Across Massachusetts, this new DEEC policy means that in every region, some preschools and daycare providers will likely try to fashion themselves as centers of last resort for families receiving state help. They'll sacrifice quality to meet the state's price point, and we'll end up with a two-tier system of childcare - better preschools for families who can pay, inferior ones for those who can't.
Even if it were possible for one Island preschool to reinvent itself as the low-cost alternative, Ms. Andrews says, it would be wrong: "I am strongly against the concept of sending all the kids on vouchers to a single school. That's going back 20 years to segregating people by income."
Martha's Vineyard preschool directors I spoke with this week resent having to choose between accepting an impossibly low rate of reimbursement for their services and telling Island families that their kids are no longer welcome. "What I'm afraid the state is banking on," says Ms. Andrews, "is our goodwill." In fact, even as providers across Martha's Vineyard protest the new rates, Rainbow Place has told its families on subsidy that their children may continue attending preschool until this contract year ends on July 1.
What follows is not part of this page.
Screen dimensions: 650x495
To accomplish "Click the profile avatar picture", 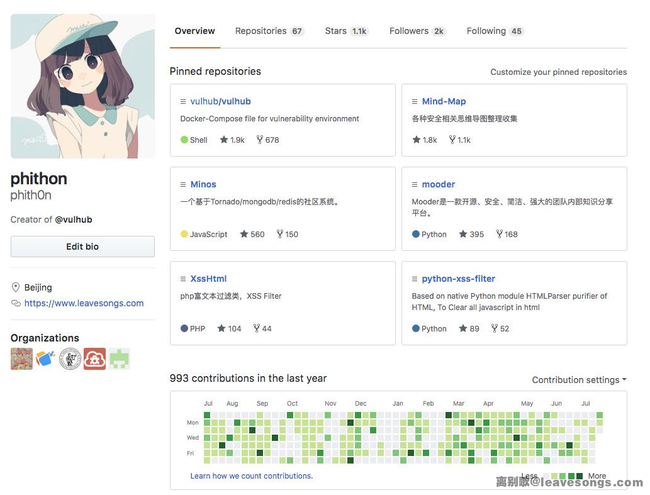I will pos(82,86).
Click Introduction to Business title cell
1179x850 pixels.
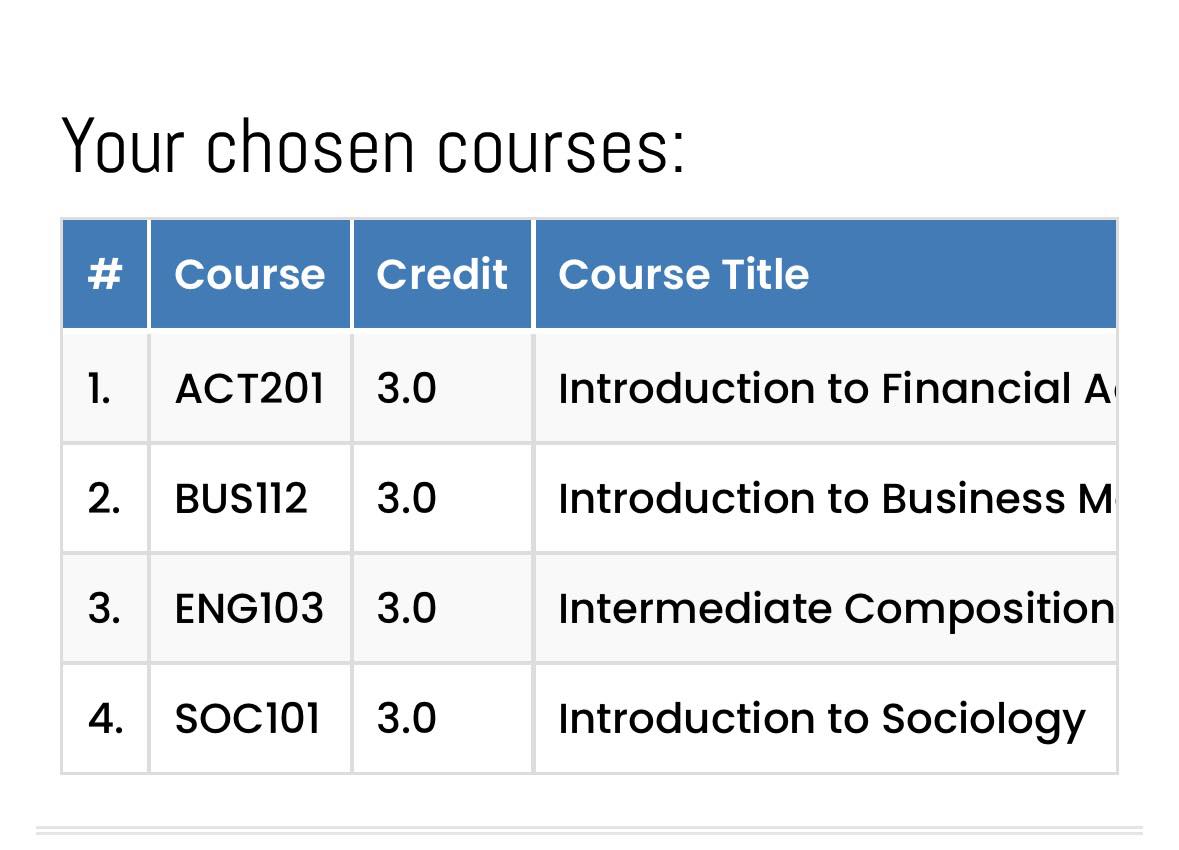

It's hard to look a mother in the eye and tell her that your preschool can no longer care for her child. "I can't do that to a family," says Ms. Andrews. It's easier to displace children from daycare centers across the state with edicts issued from 51 Sleeper Street in Boston. From that safe distance, it's possible to forget that somewhere, on the receiving end of every policy decision, are real people who benefit or suffer.